Please write out all of the records below exactly as they appear.

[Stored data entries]
=== Begin Enclosure ===
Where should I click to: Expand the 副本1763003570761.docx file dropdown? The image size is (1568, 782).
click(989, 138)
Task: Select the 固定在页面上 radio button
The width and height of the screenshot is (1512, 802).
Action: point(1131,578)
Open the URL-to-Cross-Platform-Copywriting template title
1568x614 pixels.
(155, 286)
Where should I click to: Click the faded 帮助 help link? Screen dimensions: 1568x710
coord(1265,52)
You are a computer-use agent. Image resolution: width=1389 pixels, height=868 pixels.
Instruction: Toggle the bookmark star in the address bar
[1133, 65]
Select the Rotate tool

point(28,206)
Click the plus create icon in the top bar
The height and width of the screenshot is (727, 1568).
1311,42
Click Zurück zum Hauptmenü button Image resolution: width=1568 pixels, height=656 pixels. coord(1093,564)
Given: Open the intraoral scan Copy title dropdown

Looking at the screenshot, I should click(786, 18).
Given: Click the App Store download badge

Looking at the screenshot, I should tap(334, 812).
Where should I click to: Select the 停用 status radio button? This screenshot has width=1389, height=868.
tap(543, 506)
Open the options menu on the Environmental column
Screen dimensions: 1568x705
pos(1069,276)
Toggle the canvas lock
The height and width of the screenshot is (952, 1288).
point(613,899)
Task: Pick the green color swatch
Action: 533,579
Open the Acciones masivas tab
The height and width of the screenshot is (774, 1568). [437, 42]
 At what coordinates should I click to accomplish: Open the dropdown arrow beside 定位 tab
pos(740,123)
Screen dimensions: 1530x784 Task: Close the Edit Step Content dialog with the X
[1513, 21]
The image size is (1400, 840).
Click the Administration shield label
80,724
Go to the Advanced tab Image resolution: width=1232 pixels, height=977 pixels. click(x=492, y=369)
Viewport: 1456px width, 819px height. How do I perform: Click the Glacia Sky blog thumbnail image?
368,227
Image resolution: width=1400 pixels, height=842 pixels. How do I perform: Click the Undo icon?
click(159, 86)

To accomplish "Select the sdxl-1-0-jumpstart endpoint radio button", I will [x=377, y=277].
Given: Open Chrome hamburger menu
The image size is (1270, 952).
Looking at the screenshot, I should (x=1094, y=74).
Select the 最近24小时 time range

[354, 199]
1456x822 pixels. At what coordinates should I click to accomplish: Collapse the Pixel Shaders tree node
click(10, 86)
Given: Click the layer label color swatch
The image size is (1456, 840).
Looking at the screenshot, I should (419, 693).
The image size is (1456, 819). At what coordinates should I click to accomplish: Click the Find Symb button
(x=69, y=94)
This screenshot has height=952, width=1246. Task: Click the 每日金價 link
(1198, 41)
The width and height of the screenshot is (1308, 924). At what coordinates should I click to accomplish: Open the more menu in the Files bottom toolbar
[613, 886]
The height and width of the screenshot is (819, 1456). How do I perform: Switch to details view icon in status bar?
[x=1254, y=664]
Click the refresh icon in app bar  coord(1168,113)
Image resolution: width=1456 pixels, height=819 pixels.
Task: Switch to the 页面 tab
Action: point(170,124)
=== End Enclosure ===
**Response to the exercise**.
Where should I click to: Expand the 副本1763003570761.docx file dropdown? The image size is (1568, 782).
click(989, 138)
Task: Select the 固定在页面上 radio button
The width and height of the screenshot is (1512, 802).
Action: point(1131,578)
Open the URL-to-Cross-Platform-Copywriting template title
1568x614 pixels.
(155, 286)
Where should I click to: Click the faded 帮助 help link? Screen dimensions: 1568x710
coord(1265,52)
You are a computer-use agent. Image resolution: width=1389 pixels, height=868 pixels.
Instruction: Toggle the bookmark star in the address bar
[1133, 65]
Select the Rotate tool

point(28,206)
Click the plus create icon in the top bar
The height and width of the screenshot is (727, 1568).
1311,42
Click Zurück zum Hauptmenü button Image resolution: width=1568 pixels, height=656 pixels. coord(1093,564)
Given: Open the intraoral scan Copy title dropdown

Looking at the screenshot, I should click(786, 18).
Given: Click the App Store download badge

Looking at the screenshot, I should tap(334, 812).
Where should I click to: Select the 停用 status radio button? This screenshot has width=1389, height=868.
tap(543, 506)
Open the options menu on the Environmental column
Screen dimensions: 1568x705
pos(1069,276)
Toggle the canvas lock
The height and width of the screenshot is (952, 1288).
point(613,899)
Task: Pick the green color swatch
Action: 533,579
Open the Acciones masivas tab
The height and width of the screenshot is (774, 1568). [437, 42]
 At what coordinates should I click to accomplish: Open the dropdown arrow beside 定位 tab
pos(740,123)
Screen dimensions: 1530x784 Task: Close the Edit Step Content dialog with the X
[1513, 21]
The image size is (1400, 840).
Click the Administration shield label
80,724
Go to the Advanced tab Image resolution: width=1232 pixels, height=977 pixels. click(x=492, y=369)
Viewport: 1456px width, 819px height. How do I perform: Click the Glacia Sky blog thumbnail image?
368,227
Image resolution: width=1400 pixels, height=842 pixels. How do I perform: Click the Undo icon?
click(159, 86)

To accomplish "Select the sdxl-1-0-jumpstart endpoint radio button", I will [x=377, y=277].
Given: Open Chrome hamburger menu
The image size is (1270, 952).
Looking at the screenshot, I should (x=1094, y=74).
Select the 最近24小时 time range

[354, 199]
1456x822 pixels. At what coordinates should I click to accomplish: Collapse the Pixel Shaders tree node
click(10, 86)
Given: Click the layer label color swatch
The image size is (1456, 840).
Looking at the screenshot, I should (419, 693).
The image size is (1456, 819). At what coordinates should I click to accomplish: Click the Find Symb button
(x=69, y=94)
This screenshot has height=952, width=1246. Task: Click the 每日金價 link
(1198, 41)
The width and height of the screenshot is (1308, 924). At what coordinates should I click to accomplish: Open the more menu in the Files bottom toolbar
[613, 886]
The height and width of the screenshot is (819, 1456). How do I perform: Switch to details view icon in status bar?
[x=1254, y=664]
Click the refresh icon in app bar  coord(1168,113)
Image resolution: width=1456 pixels, height=819 pixels.
Task: Switch to the 页面 tab
Action: point(170,124)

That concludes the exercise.